Krugman wrote once — this was years ago — that as artificial intelligence improves, a lot of the “skills” are likely to be more amenable to replacement with capital than are things like “common sense” and social skills that are more relatively common among the less educated. This was a broad, several decade, not fully confident sort of prediction, and I would say based on vague impression that it hasn’t happened yet, but you could view this as the first stage of Krugman’s prediction coming true. At the moment, though, I’d bet on your explanation.

Posted by dWj | Report as abusive

Austin and Raleigh are very tech-heavy, so taking 2000 as your starting point will skew results. I was going to ask about San Jose, but it tops Mandel’s chart.

Look at the businesses that rode the housing/real-estate/credit bubble: construction, mortgage banking, realtors, MBS trading. How much specialized training does a loan originator at the shady lenders need? How much could they make, with the biggest paydays going to the least scrupulous?

This should not be a surprising statistic.
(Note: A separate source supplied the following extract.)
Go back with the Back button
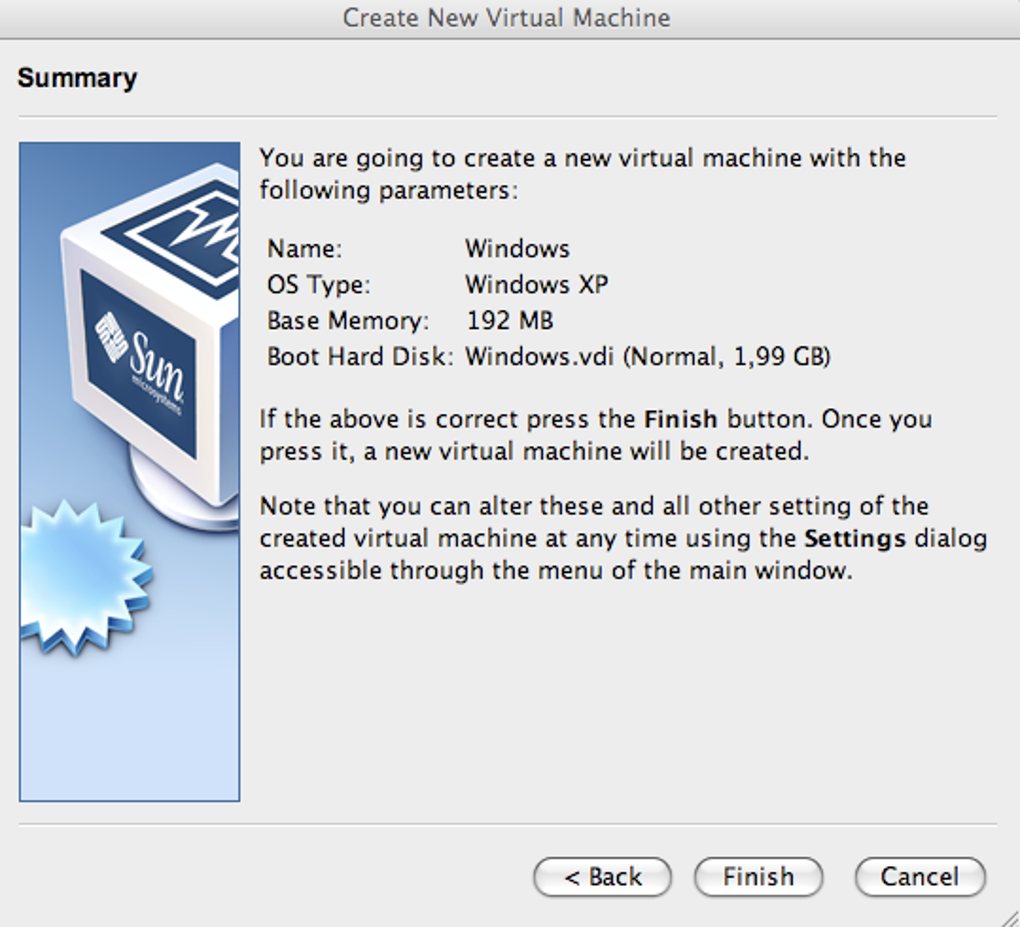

Posted by winstongator | Report as abusive

To me, the big downside to the knowledge economy is that a few geniuses can do everything, leaving lots of smart people hanging in the breeze. Google’s win created lots of losers including every search engine on the planet except Baidu, knowledge trades such as libraries and publishing and market research, the whole advertising sector and much of media including almost all newspapers and much television. All of these sectors now have massive gluts of workers.

Meanwhile, jobs in natural resources, building, and military remain very labor intensive and thus can absorb many people.

I would be in favor of several government-sponsored (but privately executed) Apollo-scale projects on different scientific problems of our time. If we are going to be printing and reflating, why not do something useful. This will also solve our education problem as kids will respond if money goes to the scientists and engineers. It is a national tragedy that Wall Street has drawn top physics graduates for so long while the ball has barely moved in physics in fifty years. The decades-long misadventure into string theory is not the central problem. New money is needed to make science and engineering as glamorous as it was tw decades ago.

Posted by DanHess | Report as abusive

I went to Manhattan, KS for college, and that instance of growth is at least partially driven by the expansion of nearby Fort Riley during that period.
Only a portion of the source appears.